Voilà, j’ai 25 ans, je suis  “officiellement” comédienne. Bon. C’est ce que je dis, mais pas ce que je fais. Moi qui étais la chouchoute de mes profs d’art dramatique, j’erre dans Paris,  à auditionner sur des pièces ou des téléfilms vraiment pas terribles. J’ai envie de faire rire, de « dire des choses », mais je ne  trouve pas ma place et je ne sais même pas si j’en ai une. C’est sans compter sur mon ancien prof de théâtre, qui me met au défi en me disant qu’au lieu de me plaindre je ferai mieux de m’écrire des rôles. Ça me parle, alors je me mets à bosser. Je lui parle, il retranscrit, on corrige, on ne sait pas ce qu’on fait ni vers quoi on va, mais on rigole bien. 

C’était sans compter non plus sur une copine, qui me demande de  remplacer son spectacle pour un gala de charité.

-- Bloc de données --

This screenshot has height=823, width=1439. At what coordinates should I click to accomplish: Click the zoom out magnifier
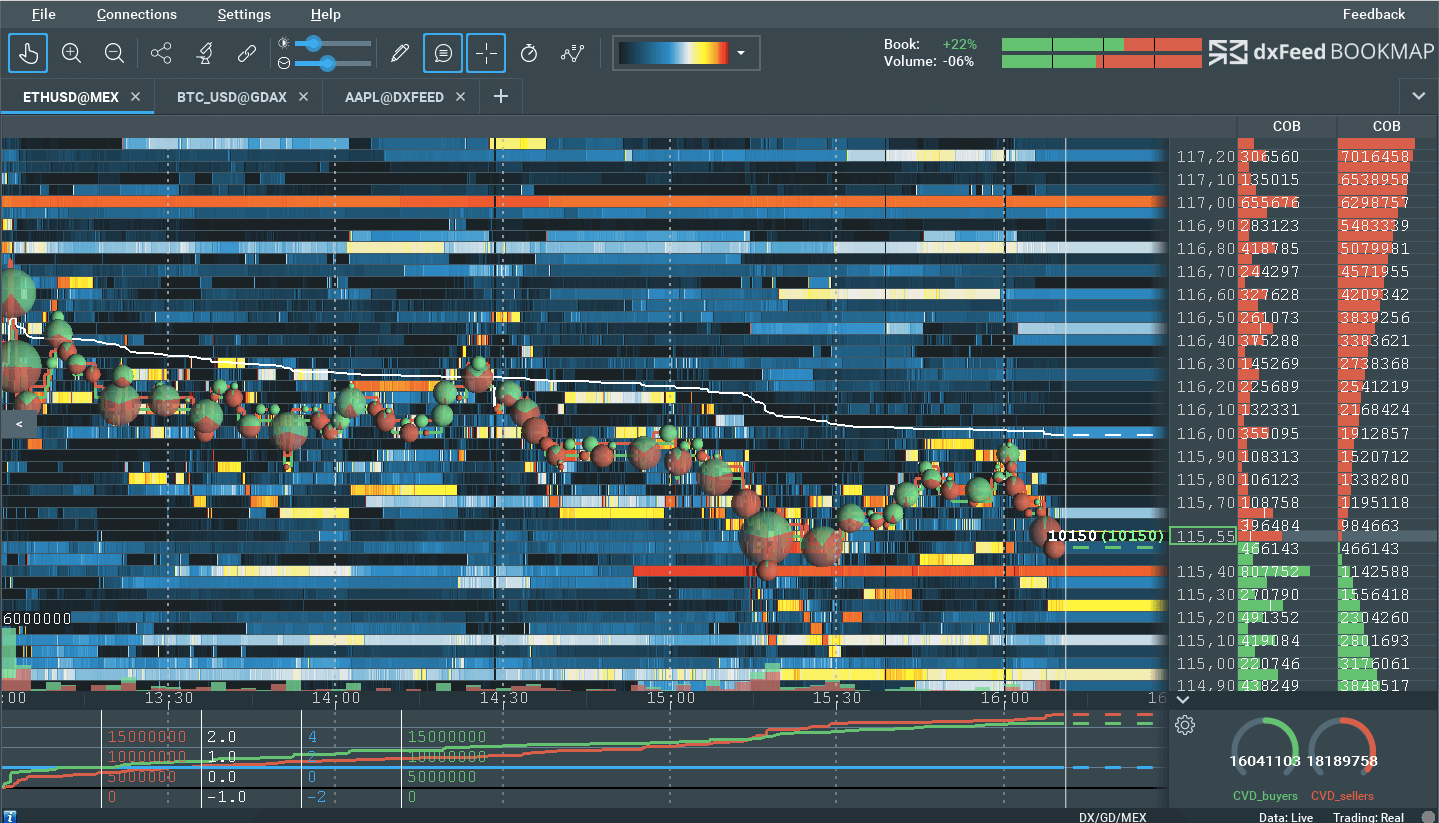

-- Série de tâches --
A) Relevez toutes les personnes, autres que la narratrice, mentionnées dans le récit sur les débuts de comédienne.
B) Poursuivez le récit sur les débuts de comédienne après sa dernière phrase.

-- Réponses données --
A)
- ses profs d'art dramatique
- son ancien prof de théâtre
- une copine

B)
Ce à quoi je lui réponds :  « Mais je n’ ai pas de spectacle »
Ce à quoi elle me répond « Tu as trois semaines pour en avoir un »

Pendant trois semaines, j’ai tout donné, et c’est comme ça que je me suis retrouvée pour la première fois sur scène dans une salle des fêtes de village, avec un one woman show de 30 minutes. Mes sensations ? Une furieuse envie de disparaître dans le cosmos et d’y flotter jusqu’à ma mort. Mais Finalement, le public a ri, le public a applaudi et moi, à ma grande surprise, j’étais encore en vie.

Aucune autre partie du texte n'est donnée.